Liens familiaux repensés

Mais les absences qui se font peut-être le plus ressentir au sein de l’EMS sont certainement celles des familles, désormais interdites de visites. Les liens avec les proches ont donc dû être repensés. «Cette situation génère beaucoup d’émotions et d’inquiétudes, souffle Carol Gay. Selon leur situation de santé, certains ne comprennent pas bien ce qui se passe. C’est plus dur pour eux. Mais la situation est stabilisée à présent. Et nous recevons beaucoup de messages de reconnaissance des familles.» Ces familles, désormais, discutent avec leurs aînés en vidéo-conférence, grâce à l’aide des infirmières et parfois aussi des civilistes.

Réorganisation complète

Le matin de notre visite, la directrice de l’EMS Carol Gay attendait la visite de la conseillère d’Etat en charge de la santé et de l’action sociale (DSAS) Rebecca Ruiz. Cette rencontre arrivait alors que l’équipe soignante venait de vivre des jours intenses. Et pour cause: une semaine plus tôt, un premier résident avait été testé positif au Covid-19. Sept jours plus tard, il y en avait huit. Tous ont été confinés dans leur chambre. «Dès le premier cas, nous avons procédé à l’isolement de toute l’unité sud, dans laquelle se trouvaient les malades», indique la directrice. Les résidents non-infectés ont le droit de sortir de leur chambre mais doivent rester sur leur étage. «Nous les accompagnons pour des promenades au jardin, mais ils ne circulent pas librement: ainsi nous veillons à ce que les distances soient respectées.» Tous les repas leur sont amenés en chambre.
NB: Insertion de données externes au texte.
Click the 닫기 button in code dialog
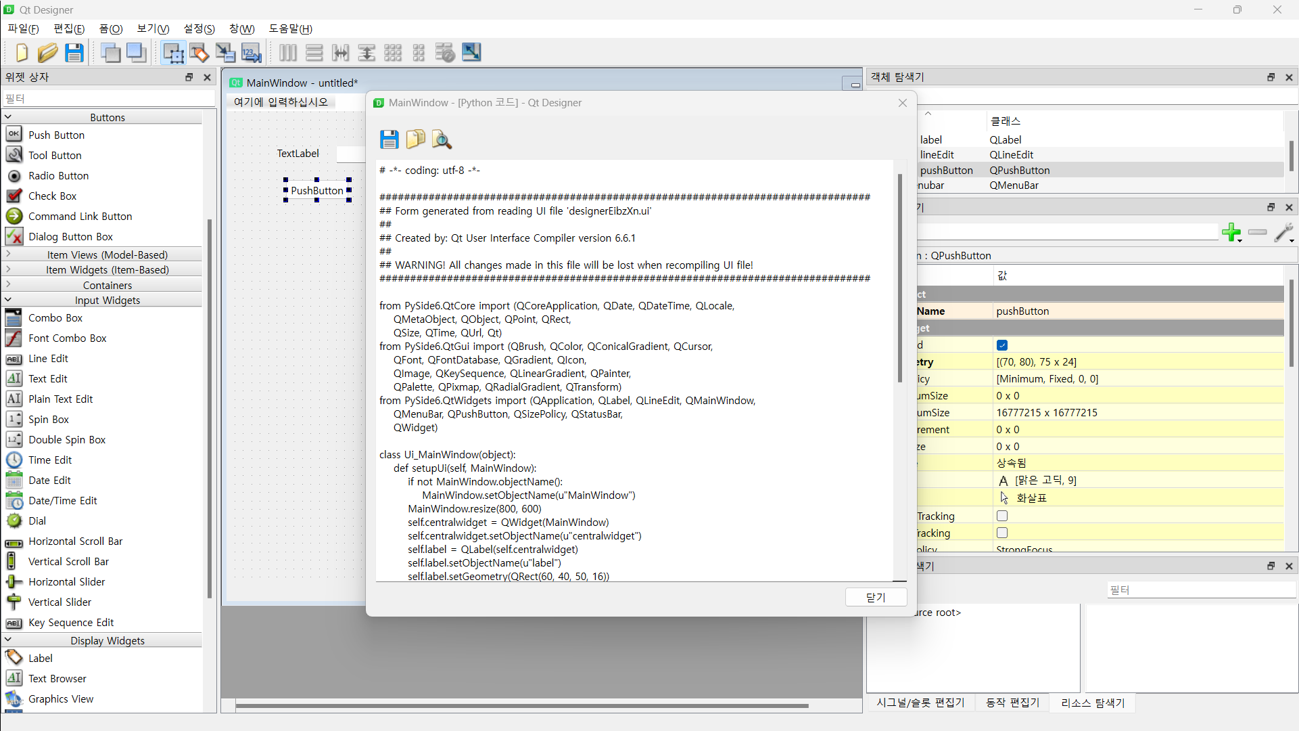 [876, 597]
Quant aux résidents de l’unité nord, ils continuent de vivre presque normalement, mais sont désormais privés de promenade au bord du lac. Cette restriction en affecte certains plus que d’autres.

Heureusement, le cadre de vie et la vue dont bénéficient les résidents du Marronnier, à Lutry, n’est pas à blâmer. Sur la terrasse ensoleillée, les yeux fermés, Eric se prélasse. Il semble à mille lieues de tout ce qui se joue autour de lui.

Un lourd tribut

Les EMS vaudois paient un lourd tribut à la crise. Juste avant les fêtes pascales, 116 décès étaient à déplorer en EMS et EPSM, parmi les cas de coronavirus confirmés ou probables. Afin d’éviter que ne se propage plus encore la maladie, le Département de la santé a décidé que les nouveaux arrivants en EMS dans le canton seront confinés durant 14 jours dans une chambre individuelle.

Les entrées en EMS de personnes porteuses du virus restent possibles, mais elles ne sont envisageables que dans les établissements qui comptent déjà d’autres malades, qui ne sont pas surchargés, et bien sûr «dans le respect strict» des règles sanitaires LC

« Les EMS jouent un rôle crucial»

Depuis trois semaines, la Conseillère d’Etat en charge de la santé Rebecca Ruiz, a tenu à rencontrer divers acteurs du domaine de la santé. Lundi 6 avril, elle visitait notamment l’EMS Le Marronnier à Lutry.

Lausanne Cités: Qu’est-ce qui vous a le plus frappée lors de vos visites?
Rebecca Ruiz:
Je suis impressionnée par la manière dont toutes les équipes font face à ces situations difficiles à gérer, dans la solidarité et l’abnégation. Au cours de ma visite à Lutry, j’ai pu voir comment un EMS s’organise concrètement pour prendre en charge de la meilleure manière des résidents touchés par le Covid, en protégeant ceux qui ne sont pas malades. Depuis le début de la crise, les EMS jouent un rôle crucial dans la chaîne sanitaire et des efforts importants leur sont demandés. Je leur en suis profondément reconnaissante.

Quelle est actuellement la situation des EMS vaudois face au Covid?
Environ la moitié des décès ont lieu en EMS. Mais ce qu’il faut savoir, c’est que le canton de Vaud, grâce à sa politique de maintien à domicile, compte une population en EMS plus âgée que la moyenne suisse. Cela explique en partie pourquoi le nombre de décès y est particulièrement élevé: ceux qui s’y trouvent sont les plus vulnérables parmi les vulnérables.

Quelle aide leur est proposée?
Dès le début de l’épidémie, le DSAS a mis en place un dispositif de soutien aux EMS. Ils peuvent faire appel à des mesures de renfort au niveau régional, et à des équipes mobiles d’intervention. Au travers de groupes régionaux, ils peuvent aussi faire appel à du personnel soignant supplémentaire.